Conformément aux Lignes directrices de 2005 pour l'évaluation des risques cancérogènes, et sur la base de la force probante des éléments de preuve, le glyphosate est classé comme « probablement non cancérogène pour les humains ». Cette classification repose sur les considérations suivantes fondées sur la force probante des éléments de preuve :

 

 Les données épidémiologiques actuelles n'étayent pas un lien de causalité entre l'exposition au glyphosate et les tumeurs solides. Il n'y a également aucune preuve à l'appui d'un lien de causalité entre l'exposition au glyphosate et les tumeurs non solides suivantes : leucémie, myélome multiple, lymphome de Hodgkin.
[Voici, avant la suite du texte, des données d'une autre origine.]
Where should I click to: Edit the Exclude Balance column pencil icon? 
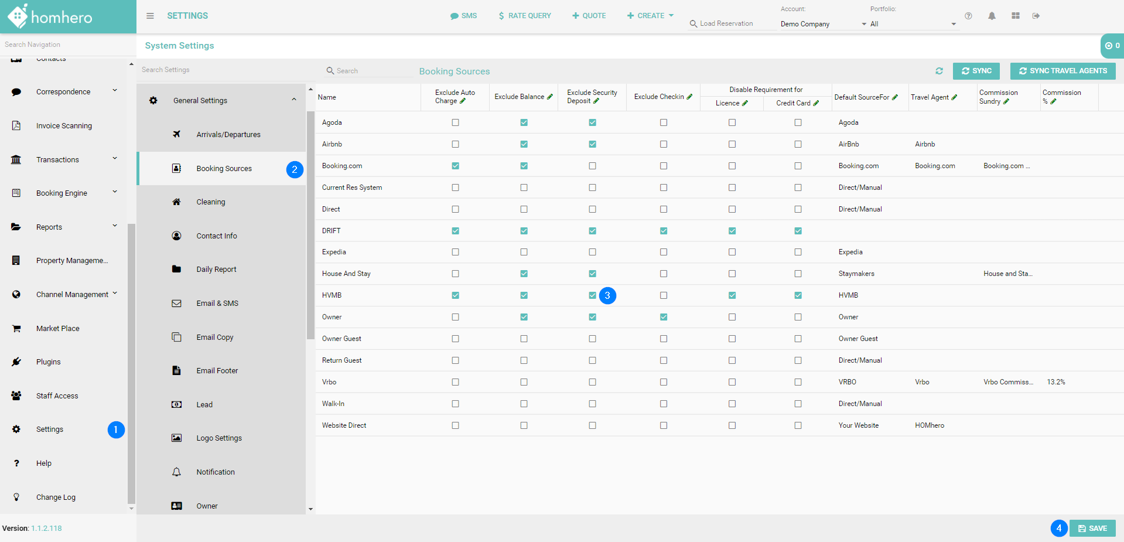coord(550,97)
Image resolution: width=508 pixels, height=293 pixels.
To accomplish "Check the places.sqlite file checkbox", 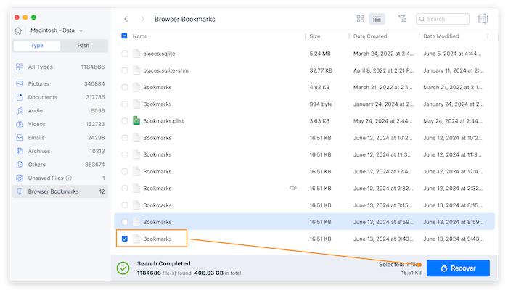I will (x=125, y=53).
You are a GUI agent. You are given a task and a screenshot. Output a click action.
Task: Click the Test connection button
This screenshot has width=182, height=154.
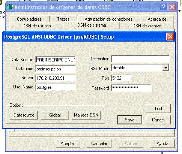158,109
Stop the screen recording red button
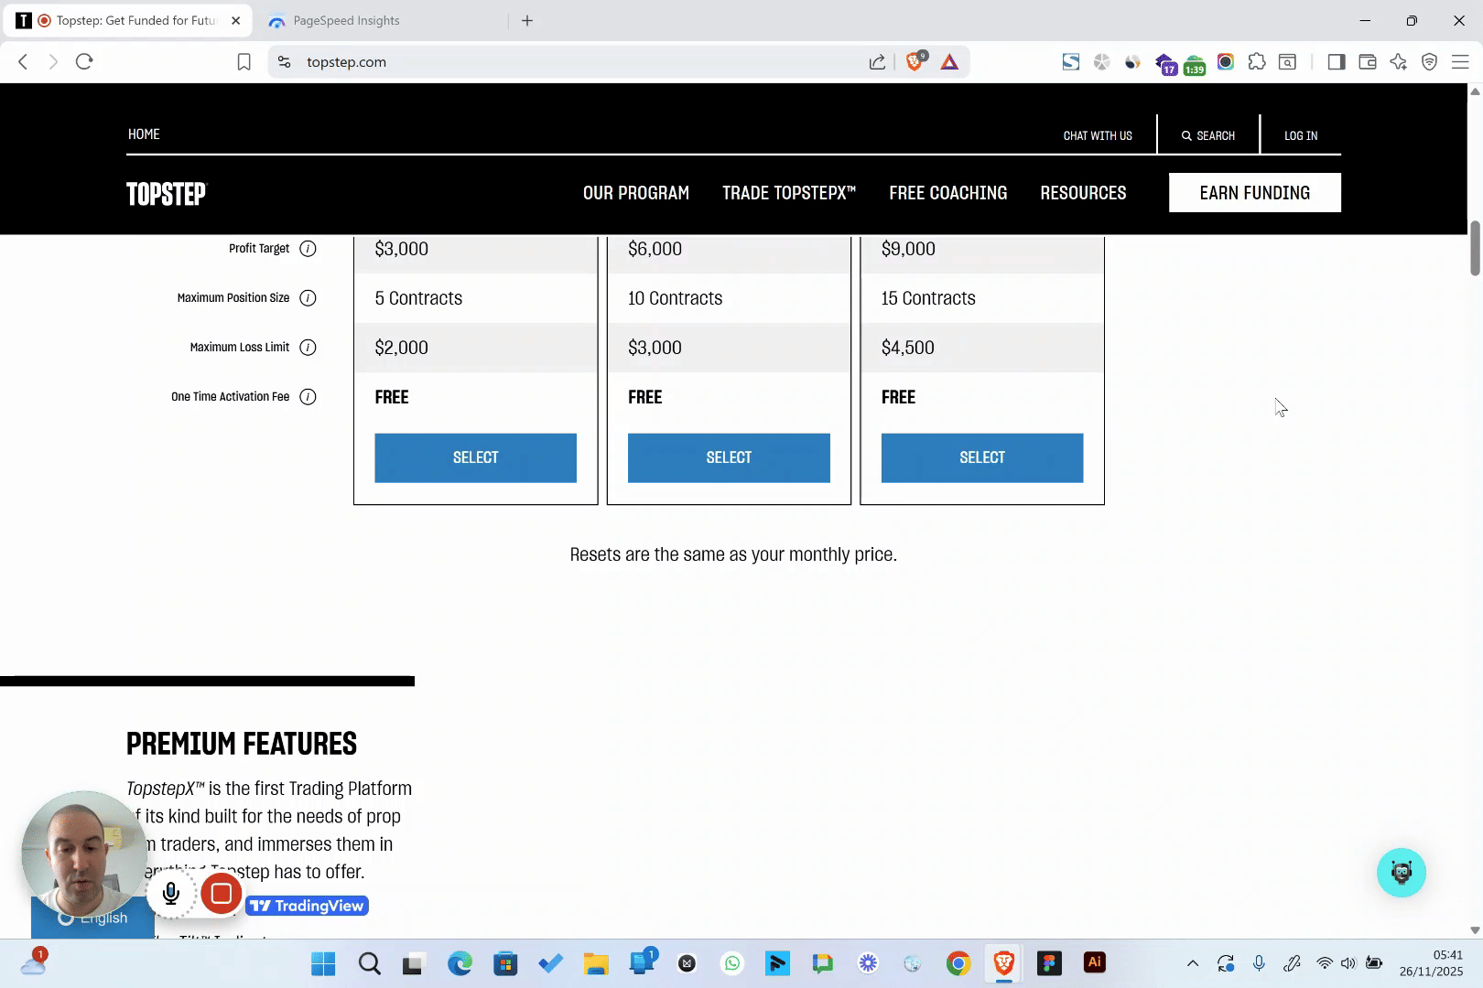Screen dimensions: 1483x988 click(221, 894)
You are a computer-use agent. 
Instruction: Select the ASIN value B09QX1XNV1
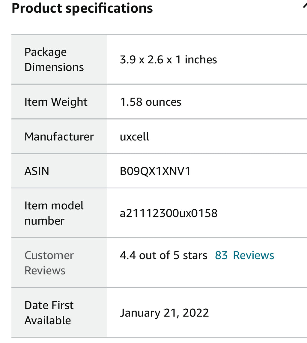(155, 171)
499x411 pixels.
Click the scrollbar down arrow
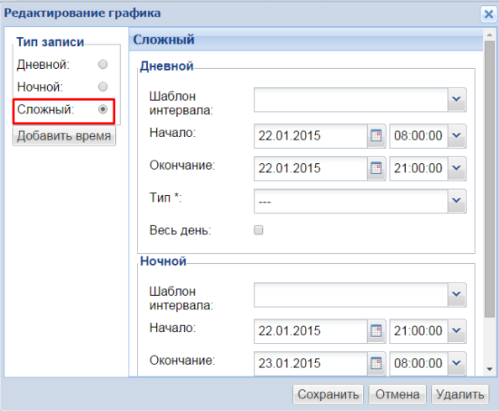point(490,369)
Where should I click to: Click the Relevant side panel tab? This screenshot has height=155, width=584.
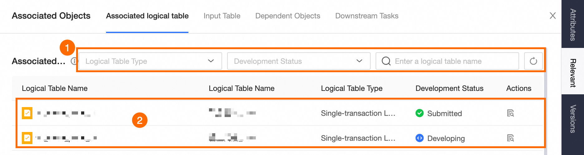click(x=572, y=73)
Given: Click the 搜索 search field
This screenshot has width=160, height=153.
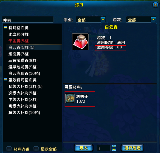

Les données épidémiologiques actuelles ne sont pas concluantes pour une relation causale ou associative claire entre le glyphosate et le LNH. Plusieurs études cas-témoins et une étude de cohorte prospective n'ont trouvé aucune association, alors que les résultats d'un petit nombre d'études cas-témoins (surtout en Suède) ont suggéré une association. Les limitations de la plupart de ces études comprennent la petite taille de l'échantillon, la puissance limitée, les risques relatifs/odds ratios avec de grands intervalles de confiance, et des biais de rappel ainsi que des données manquantes. Nous continuerons à surveiller la littérature pour les études liées au glyphosate et le risque de LNH.

 

 Chez les animaux de laboratoire, il n'y a aucune preuve de cancérogénicité. L'administration alimentaire de glyphosate à des doses variant de 3,0 à 1500 mg/kg/jour sur une durée maximum de deux ans n'a produit aucune preuve de réponse cancérogène au traitement dans sept études distinctes sur des rats mâles et femelles Sprague-Dawley ou Wistar. De même, l'administration alimentaire de glyphosate à des doses allant de 85 à 4945 mg/kg/jour sur une durée maximum de deux ans n'a produit aucune preuve de réponse cancérogène au traitement dans quatre études distinctes sur des souris mâles et femelles CD-1. Le CARC ne considère aucune des tumeurs observées dans 11 études de cancérogénicité sur des rats et des souris comme liées au traitement car les tumeurs observées ne présentent pas une relation dose-réponse claire, ne sont pas accompagnées de modifications pré-néoplasiques (par exemple, foyers, hypertrophie et hyperplasie), ne sont pas statistiquement significatives dans une analyse statistique par paires avec des groupes témoins simultanés, et/ou sont dans la plage des données de contrôle historiques.

 

 Sur la base d'une approche fondée sur la valeur probante des éléments de preuve d'une large gamme d'essais in vitro et in vivo, y compris les points finaux pour les mutations de gènes, les lésions chromosomiques, les lésions de l'ADN et leur réparation, il n'y a aucune inquiétude quant à la génotoxicité et la mutagénicité in vivo pour le glyphosate.

 

 

Note : La dose journalière admissible (DJA) établie par la Commission européenne pour le glyphosate est de 0,3 mg/kg de poids corporel par jour. Le résumé rapporte trois plages d'administration de glyphosate par voie orale. La valeur la plus basse est de 3 mg/kg de poids corporel par jour (10 fois la DJA) ; la plus élevée est de 4945 mg/kg de poids corporel par jour (16.500 fois la DJA).